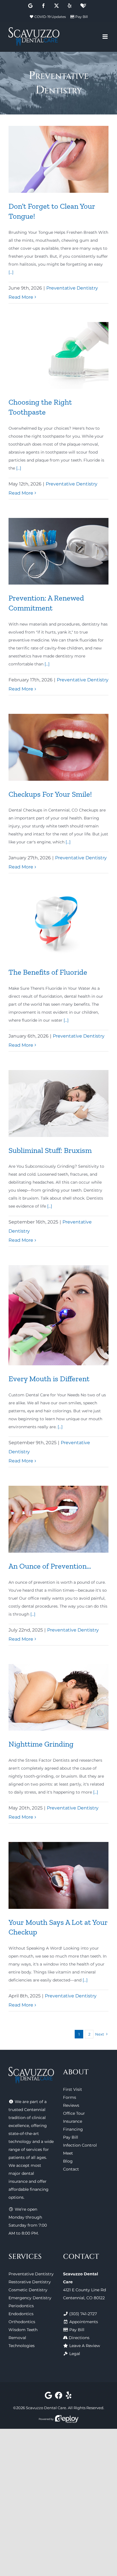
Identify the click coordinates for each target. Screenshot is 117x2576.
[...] (11, 272)
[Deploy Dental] (66, 2419)
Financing (73, 2129)
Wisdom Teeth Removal (23, 2333)
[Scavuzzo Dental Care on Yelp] (68, 2396)
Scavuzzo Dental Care (46, 2407)
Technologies (22, 2345)
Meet (68, 2153)
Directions (79, 2337)
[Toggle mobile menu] (105, 37)
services (34, 2149)
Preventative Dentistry (72, 288)
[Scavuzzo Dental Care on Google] (48, 2396)
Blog (68, 2161)
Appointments (83, 2321)
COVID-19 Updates (50, 17)
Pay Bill (81, 17)
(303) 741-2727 (83, 2313)
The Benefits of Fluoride (48, 972)
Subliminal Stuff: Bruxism (50, 1150)
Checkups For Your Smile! (50, 794)
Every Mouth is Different (49, 1378)
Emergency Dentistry (30, 2297)
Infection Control (80, 2145)
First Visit (72, 2089)
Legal (74, 2353)
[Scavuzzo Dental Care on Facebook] (58, 2396)
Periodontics (21, 2305)
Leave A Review (84, 2345)
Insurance (72, 2121)
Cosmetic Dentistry (28, 2289)
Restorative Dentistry (30, 2281)
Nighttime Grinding (41, 1744)
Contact (71, 2169)
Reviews (71, 2105)
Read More (21, 297)
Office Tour (74, 2113)
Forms (69, 2097)
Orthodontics (22, 2321)
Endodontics (21, 2313)
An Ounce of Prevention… (50, 1566)
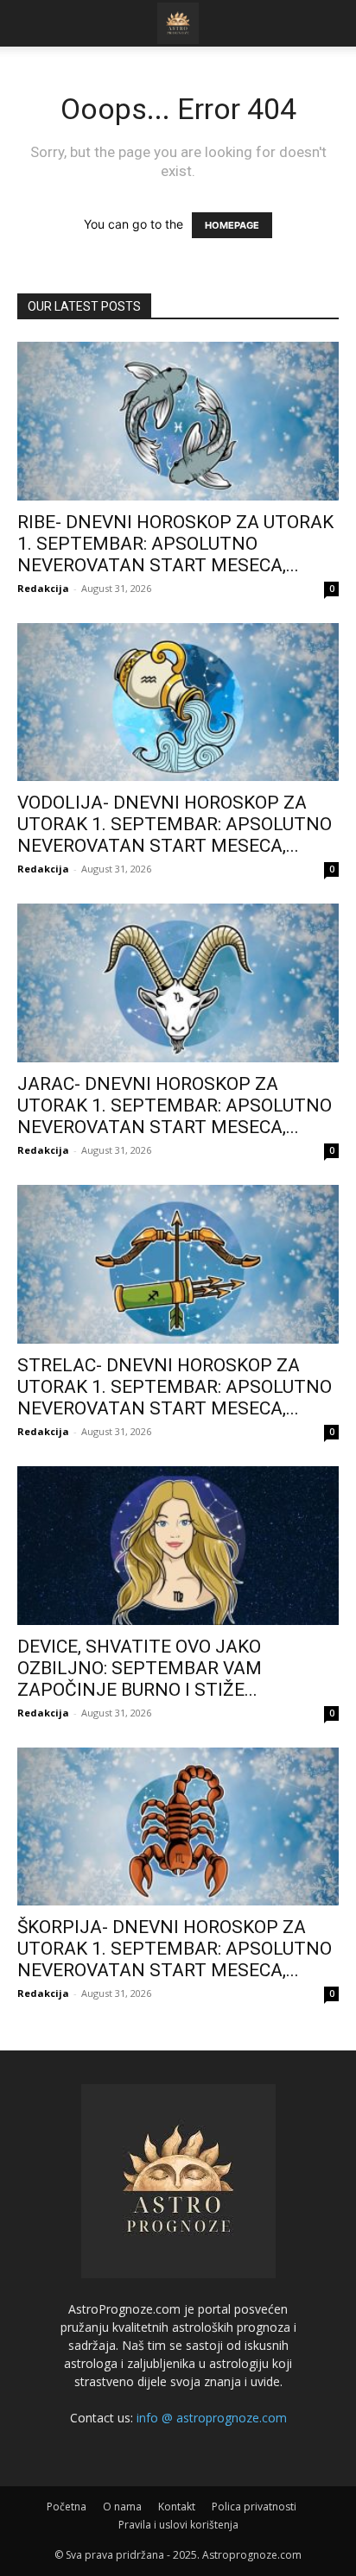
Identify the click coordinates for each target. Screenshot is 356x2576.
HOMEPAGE (232, 225)
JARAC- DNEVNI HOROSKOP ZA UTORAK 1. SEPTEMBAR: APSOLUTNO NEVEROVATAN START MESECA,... (174, 1105)
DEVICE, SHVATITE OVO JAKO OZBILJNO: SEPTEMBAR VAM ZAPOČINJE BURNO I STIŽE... (139, 1668)
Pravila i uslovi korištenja (178, 2524)
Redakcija (43, 588)
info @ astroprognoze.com (212, 2417)
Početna (66, 2506)
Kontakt (176, 2506)
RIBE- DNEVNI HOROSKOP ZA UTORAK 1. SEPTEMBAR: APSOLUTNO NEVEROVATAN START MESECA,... (175, 544)
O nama (122, 2506)
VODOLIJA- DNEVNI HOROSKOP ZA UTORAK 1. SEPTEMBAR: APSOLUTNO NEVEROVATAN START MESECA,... (174, 824)
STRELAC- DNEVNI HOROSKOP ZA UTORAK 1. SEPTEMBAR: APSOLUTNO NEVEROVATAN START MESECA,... (174, 1387)
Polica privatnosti (254, 2506)
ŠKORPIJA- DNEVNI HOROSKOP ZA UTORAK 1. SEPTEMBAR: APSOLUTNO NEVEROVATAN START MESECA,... (174, 1949)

━━━━━━━━━━━━━━━━━━━━

Work required: Please give again, exactly and only, the lines from the top of the listing above through the line that has "Read More (21, 297)", with pictures left out.

Solution to this problem:
Identify the click coordinates for each target. Screenshot is 117x2576.
[...] (11, 272)
[Deploy Dental] (66, 2419)
Financing (73, 2129)
Wisdom Teeth Removal (23, 2333)
[Scavuzzo Dental Care on Yelp] (68, 2396)
Scavuzzo Dental Care (46, 2407)
Technologies (22, 2345)
Meet (68, 2153)
Directions (79, 2337)
[Toggle mobile menu] (105, 37)
services (34, 2149)
Preventative Dentistry (72, 288)
[Scavuzzo Dental Care on Google] (48, 2396)
Blog (68, 2161)
Appointments (83, 2321)
COVID-19 Updates (50, 17)
Pay Bill (81, 17)
(303) 741-2727 (83, 2313)
The Benefits of Fluoride (48, 972)
Subliminal Stuff: Bruxism (50, 1150)
Checkups For Your Smile! (50, 794)
Every Mouth is Different (49, 1378)
Emergency Dentistry (30, 2297)
Infection Control (80, 2145)
First Visit (72, 2089)
Legal (74, 2353)
[Scavuzzo Dental Care on Facebook] (58, 2396)
Periodontics (21, 2305)
Leave A Review (84, 2345)
Insurance (72, 2121)
Cosmetic Dentistry (28, 2289)
Restorative Dentistry (30, 2281)
Nighttime Grinding (41, 1744)
Contact (71, 2169)
Reviews (71, 2105)
Read More (21, 297)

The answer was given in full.